-
Notifications
You must be signed in to change notification settings - Fork 52
Description
Previously we landed stream=None mapping to legacy default stream (a safer case). As DLPack get popularized, one most canonical use-case is to exchange between library and pytorch. As most libraries are not updated to take stream passing, and many expects that the behavior is no-sync, which works better for cases like CUDAGraph:
s = torch.cuda.Stream()
x = torch.randn(8, device="cuda")
g = torch.cuda.CUDAGraph()
with torch.cuda.stream(s):
with torch.cuda.graph(g):
_ = x + 1
mylib_tensor = mylib.from_dlpack(x)
mylib_kernel(mylib_tensor)
In the above code example, if the stream=None
maps to no sync(currently stream=-1
), then the cuda graph capture will work out of box. Otherwise, the cudagraph capture no longer work because of the sync. This is only the choice of default behavior as mylib
can always pick a specific stream to be passed in.
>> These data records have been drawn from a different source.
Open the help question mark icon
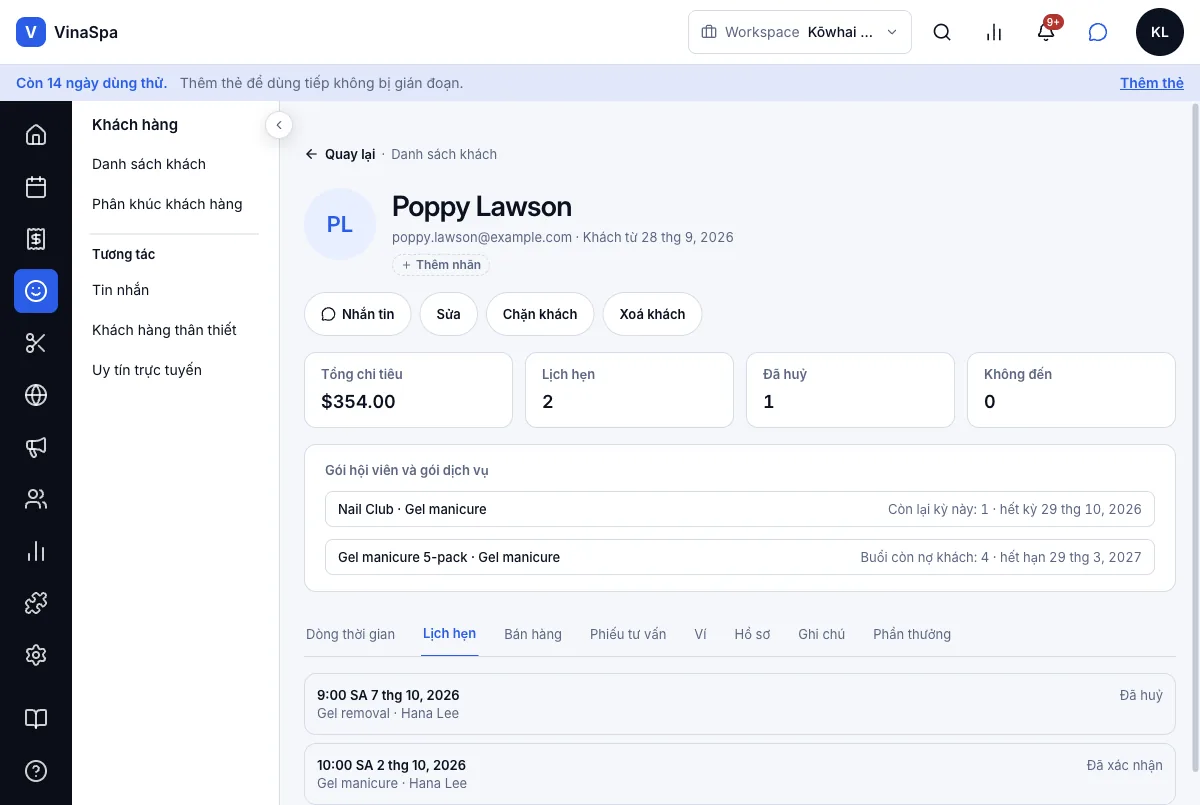(36, 771)
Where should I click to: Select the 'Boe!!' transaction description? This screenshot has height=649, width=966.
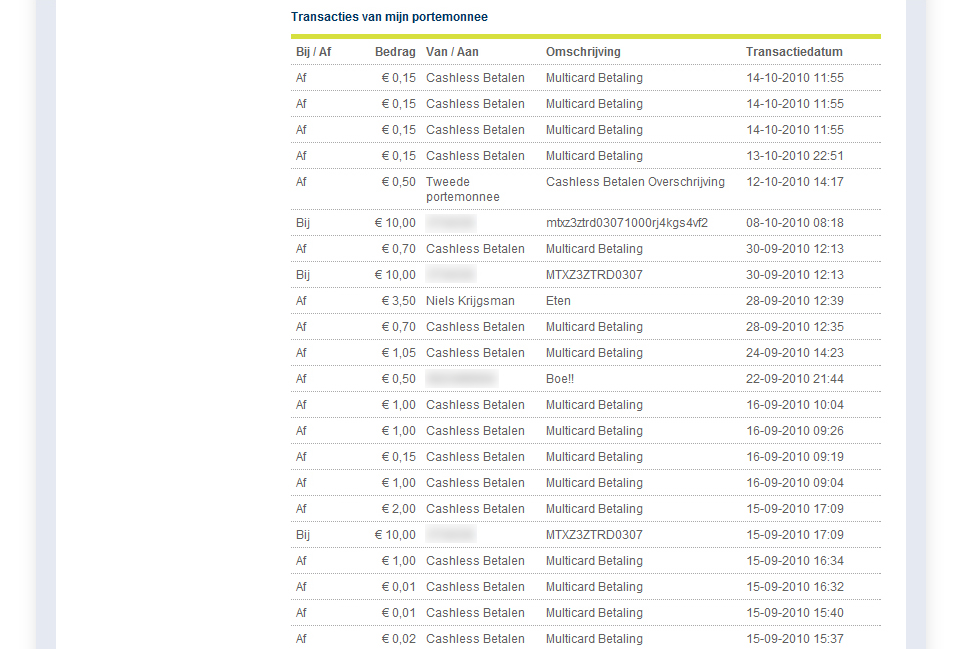coord(560,379)
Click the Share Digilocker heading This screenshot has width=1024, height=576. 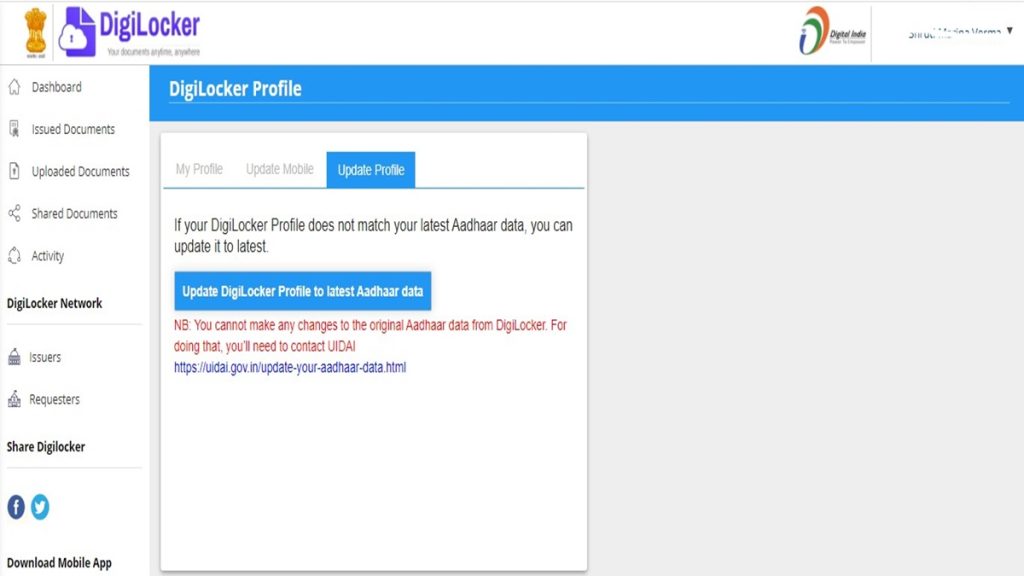[x=45, y=447]
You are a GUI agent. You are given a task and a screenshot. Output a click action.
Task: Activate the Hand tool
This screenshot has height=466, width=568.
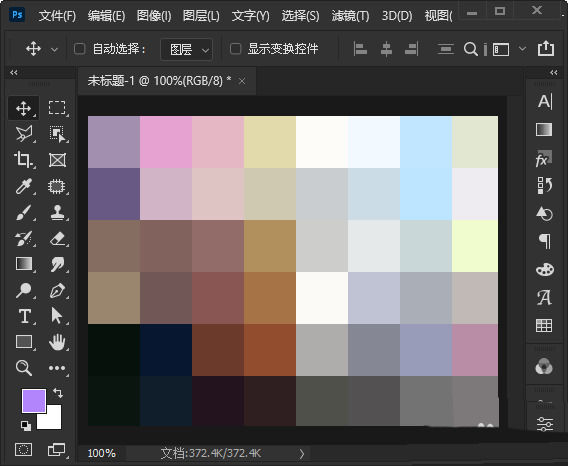[x=57, y=342]
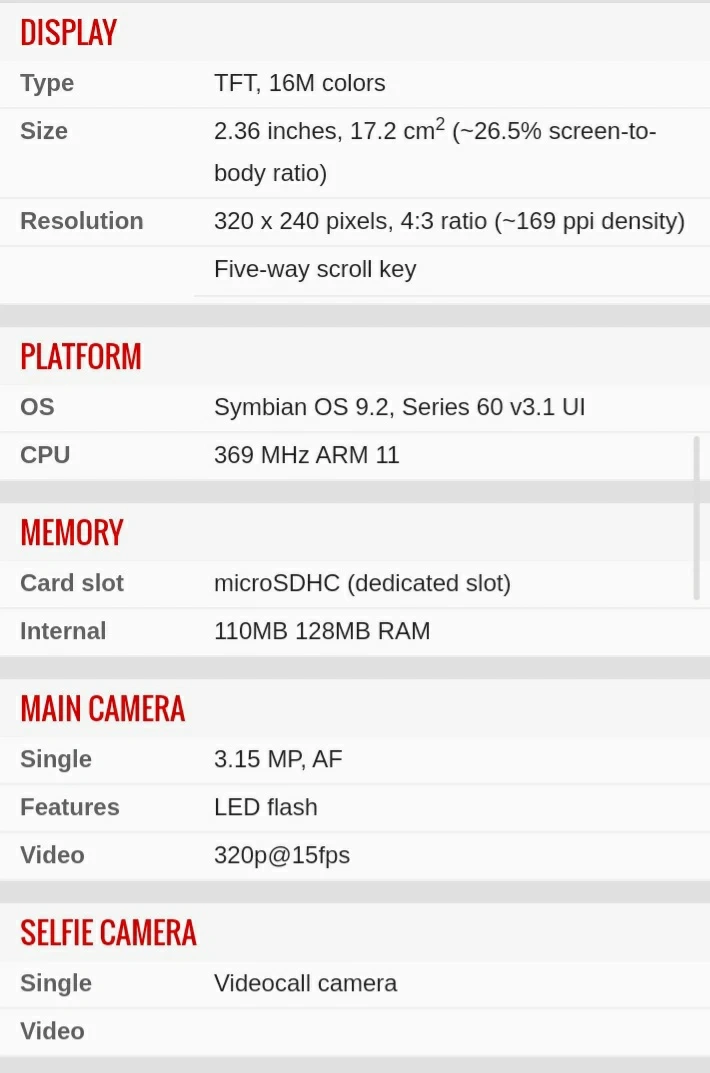Open the Internal memory label
Image resolution: width=710 pixels, height=1073 pixels.
point(63,631)
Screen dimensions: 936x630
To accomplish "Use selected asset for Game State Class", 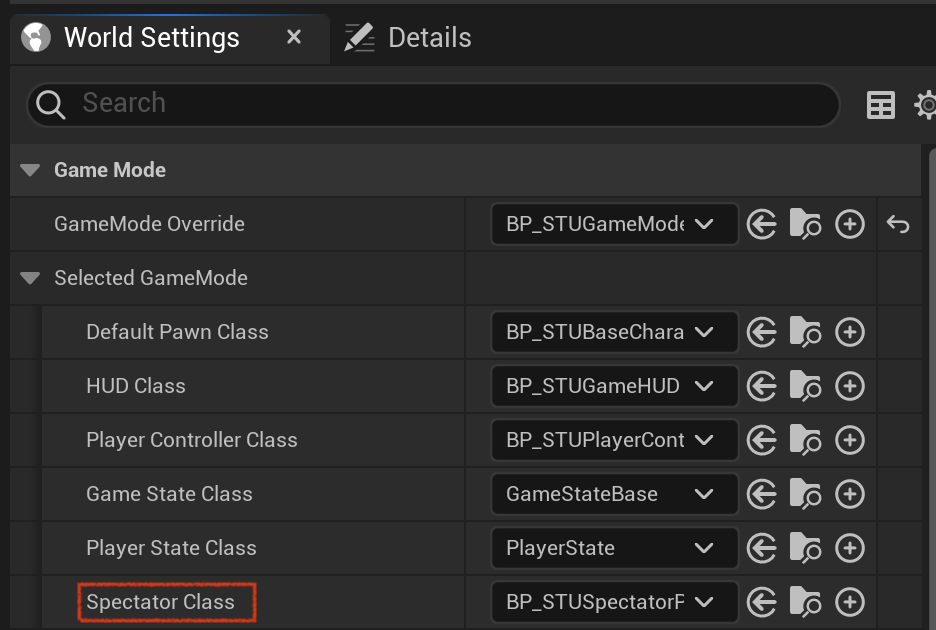I will (x=762, y=494).
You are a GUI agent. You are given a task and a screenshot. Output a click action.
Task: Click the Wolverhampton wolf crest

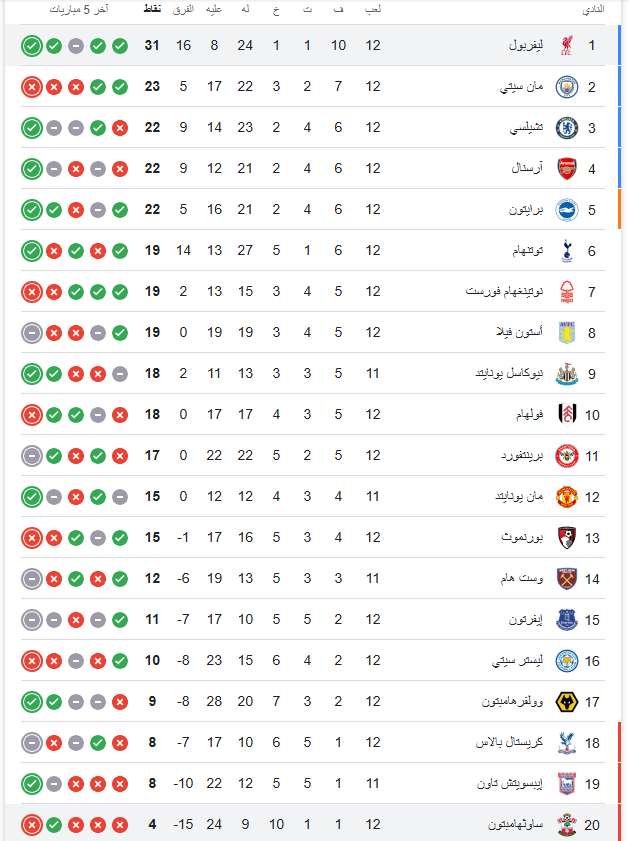click(567, 702)

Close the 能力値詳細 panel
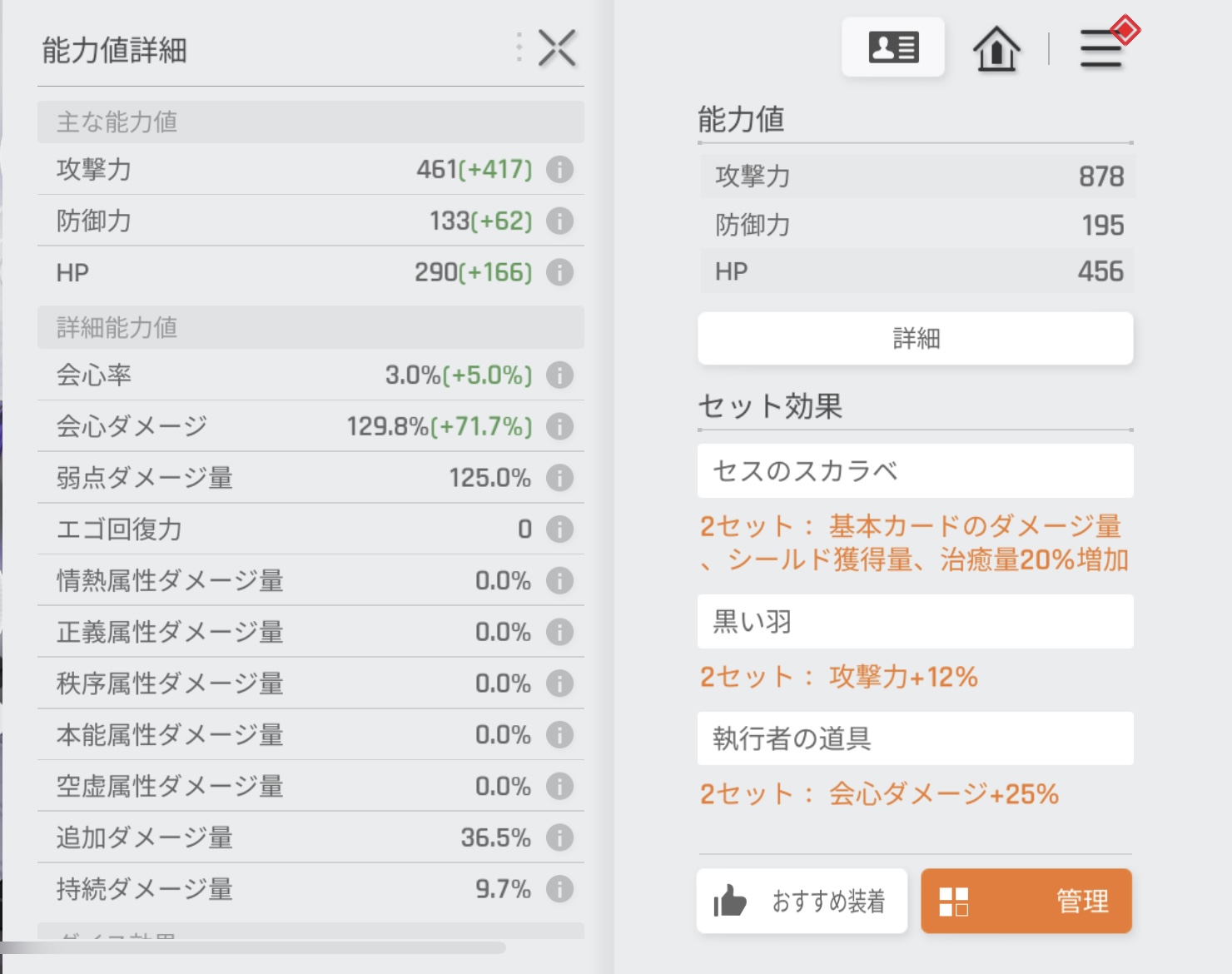coord(557,48)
So the discussion only focuses on the guideline for default behavior. The original rationale of the default was that legacy stream was a "safe choice". However, as DLPack based exchange becomes popularized and CUDAGraph integration becomes criticial. It could make sense for the default to optimize for common usecases (stream=None default to nosync if applicable).
It is worth pointing out the nosync was also the implicit original behavior before the stream proposal before frameworks get updated (many only recently like in the case of torch), so many libraries may indeed implicitly relied on such behavior.
Regardless of choices here, I think we should definitely update guideline to encourage the users to explicitly pass in stream, and document the rationale of nosync behavior, relation to CUDAgraph etc, to help libraries pick.